Exercise requirements ->
Return the part of the passage about Private First Class Piper that begins at the words "Private First Class Piper was a member" and ends after the words "War Service Medal.", copied word for word.

Selected passage ->
● ● ● ●

Fold3_Team  ·  Apr 8, 2013

Private First Class Piper was a member of Headquarters Company, 3rd Battalion, 38th Infantry Regiment, 2nd Infantry Division. He was wounded and taken Prisoner of War by the enemy in South Korea on February 13, 1951 and died of those wounds while a prisoner on June 18, 1951. His remains were not recovered. His name is inscribed on the Courts of the Missing at the Honolulu Memorial. Private First Class Piper was awarded the Purple Heart with Oak Leaf Cluster, the Combat Infantryman's Badge, the Prisoner of War Medal, the Korean Service Medal, the United Nations Service Medal, the National Defense Service Medal, the Korean Presidential Unit Citation and the Republic of Korea War Service Medal.

● ● ● ●

Available data ->
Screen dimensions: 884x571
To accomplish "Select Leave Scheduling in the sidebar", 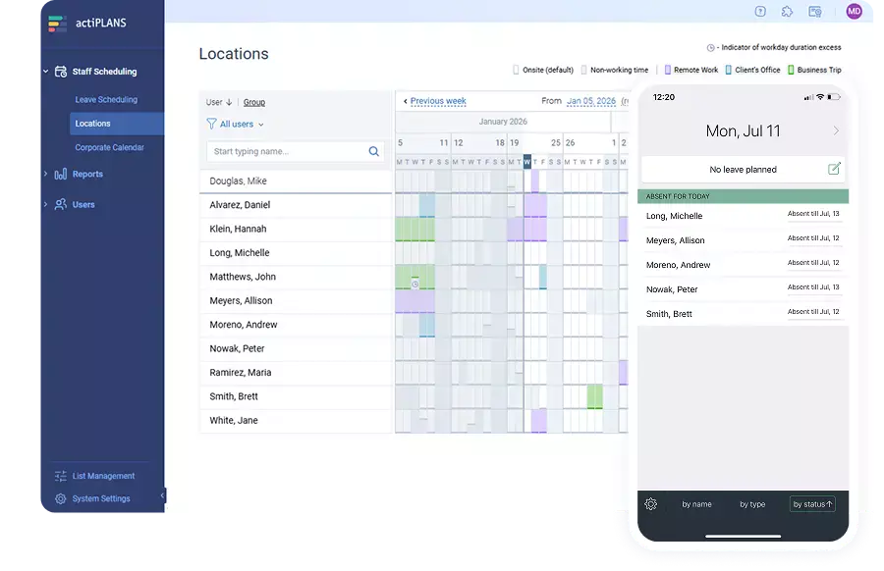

● ● ● ●

Task result ->
Private First Class Piper was a member of Headquarters Company, 3rd Battalion, 38th Infantry Regiment, 2nd Infantry Division. He was wounded and taken Prisoner of War by the enemy in South Korea on February 13, 1951 and died of those wounds while a prisoner on June 18, 1951. His remains were not recovered. His name is inscribed on the Courts of the Missing at the Honolulu Memorial. Private First Class Piper was awarded the Purple Heart with Oak Leaf Cluster, the Combat Infantryman's Badge, the Prisoner of War Medal, the Korean Service Medal, the United Nations Service Medal, the National Defense Service Medal, the Korean Presidential Unit Citation and the Republic of Korea War Service Medal.